═════ Data

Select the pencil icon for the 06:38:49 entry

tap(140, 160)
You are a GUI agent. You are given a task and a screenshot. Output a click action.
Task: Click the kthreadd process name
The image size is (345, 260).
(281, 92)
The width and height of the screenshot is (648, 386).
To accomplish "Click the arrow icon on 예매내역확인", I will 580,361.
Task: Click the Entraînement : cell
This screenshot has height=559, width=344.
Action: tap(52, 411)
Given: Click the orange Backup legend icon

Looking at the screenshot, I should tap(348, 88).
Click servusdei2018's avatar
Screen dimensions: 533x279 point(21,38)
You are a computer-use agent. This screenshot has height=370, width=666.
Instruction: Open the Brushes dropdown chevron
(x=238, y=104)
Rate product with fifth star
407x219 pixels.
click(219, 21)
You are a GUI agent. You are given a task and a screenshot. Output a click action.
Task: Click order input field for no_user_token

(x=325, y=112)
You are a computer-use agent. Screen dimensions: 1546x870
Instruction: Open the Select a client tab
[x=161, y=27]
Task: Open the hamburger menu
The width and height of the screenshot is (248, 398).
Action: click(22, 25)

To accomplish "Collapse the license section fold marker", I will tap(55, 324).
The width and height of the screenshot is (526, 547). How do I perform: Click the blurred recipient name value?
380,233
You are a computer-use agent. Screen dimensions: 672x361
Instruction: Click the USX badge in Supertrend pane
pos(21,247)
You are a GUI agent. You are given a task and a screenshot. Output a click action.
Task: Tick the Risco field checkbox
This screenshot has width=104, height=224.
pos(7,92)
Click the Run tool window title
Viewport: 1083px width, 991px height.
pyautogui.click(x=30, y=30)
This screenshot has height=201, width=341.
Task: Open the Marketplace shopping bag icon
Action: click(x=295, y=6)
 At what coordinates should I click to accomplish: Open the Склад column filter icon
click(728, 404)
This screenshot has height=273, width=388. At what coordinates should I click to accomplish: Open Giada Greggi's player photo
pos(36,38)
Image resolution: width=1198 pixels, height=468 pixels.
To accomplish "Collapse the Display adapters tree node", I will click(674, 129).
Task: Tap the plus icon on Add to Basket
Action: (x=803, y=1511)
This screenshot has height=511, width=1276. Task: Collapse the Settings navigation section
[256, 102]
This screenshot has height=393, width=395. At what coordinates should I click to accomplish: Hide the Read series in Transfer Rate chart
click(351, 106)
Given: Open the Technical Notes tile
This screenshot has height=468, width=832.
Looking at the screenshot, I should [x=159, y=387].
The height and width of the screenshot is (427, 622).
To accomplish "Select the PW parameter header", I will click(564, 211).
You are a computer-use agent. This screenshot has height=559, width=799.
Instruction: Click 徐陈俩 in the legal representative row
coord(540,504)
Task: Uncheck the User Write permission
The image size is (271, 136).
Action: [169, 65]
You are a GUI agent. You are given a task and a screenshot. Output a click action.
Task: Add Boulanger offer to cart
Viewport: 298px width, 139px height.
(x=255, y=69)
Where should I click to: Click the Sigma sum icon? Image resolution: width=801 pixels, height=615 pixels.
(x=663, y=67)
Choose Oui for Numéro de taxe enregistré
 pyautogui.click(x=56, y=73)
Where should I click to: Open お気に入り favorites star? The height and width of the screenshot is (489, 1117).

══════════

▸ **Exercise description**: Return exactly the lines from the one containing "Task: Add Boulanger offer to cart" through the last line of the records above, both included, and nothing else.

▸ **Output**:
Task: Add Boulanger offer to cart
Viewport: 298px width, 139px height.
(x=255, y=69)
Where should I click to: Click the Sigma sum icon? Image resolution: width=801 pixels, height=615 pixels.
(x=663, y=67)
Choose Oui for Numéro de taxe enregistré
 pyautogui.click(x=56, y=73)
Where should I click to: Open お気に入り favorites star? The height and width of the screenshot is (489, 1117).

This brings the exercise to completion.